DATA FOR THE TASK:

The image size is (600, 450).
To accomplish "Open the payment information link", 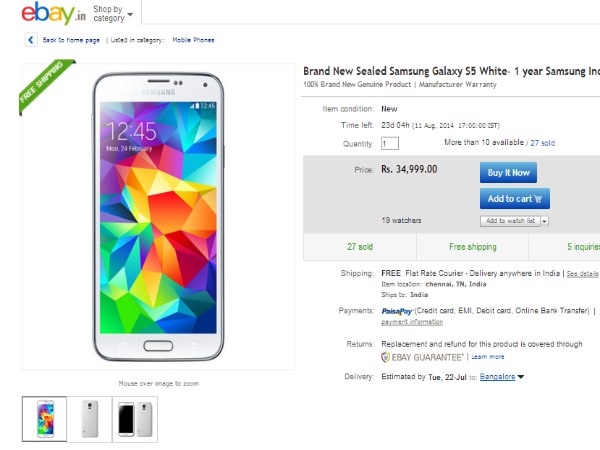I will pyautogui.click(x=411, y=322).
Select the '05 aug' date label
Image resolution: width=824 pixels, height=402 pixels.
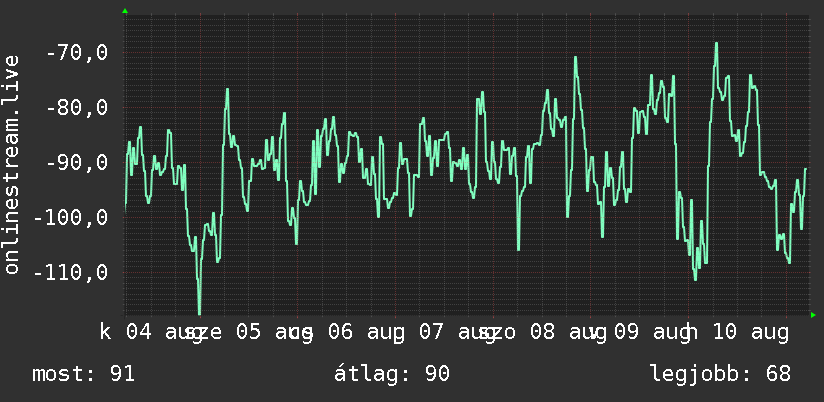click(274, 333)
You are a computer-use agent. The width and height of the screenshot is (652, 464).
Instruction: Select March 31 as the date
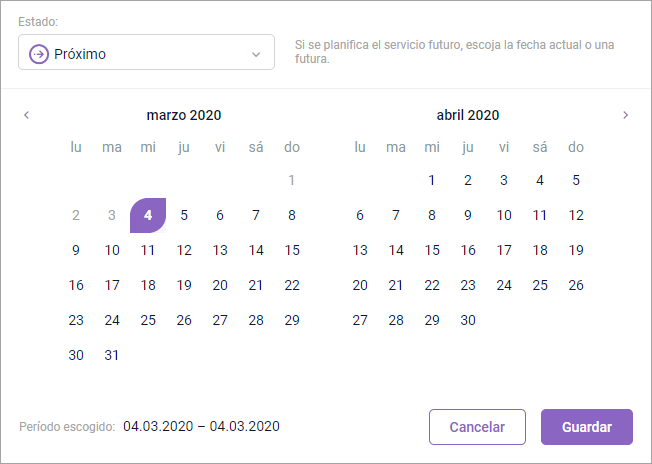coord(112,355)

EXERCISE INSTRUCTIONS: Starting at the line with "You are a computer-use", transcribe the listing above exactly through its last line. No picture belongs in the transcription.

THE ANSWER:
You are a computer-use agent. The width and height of the screenshot is (652, 464).
Instruction: Select March 31 as the date
coord(112,355)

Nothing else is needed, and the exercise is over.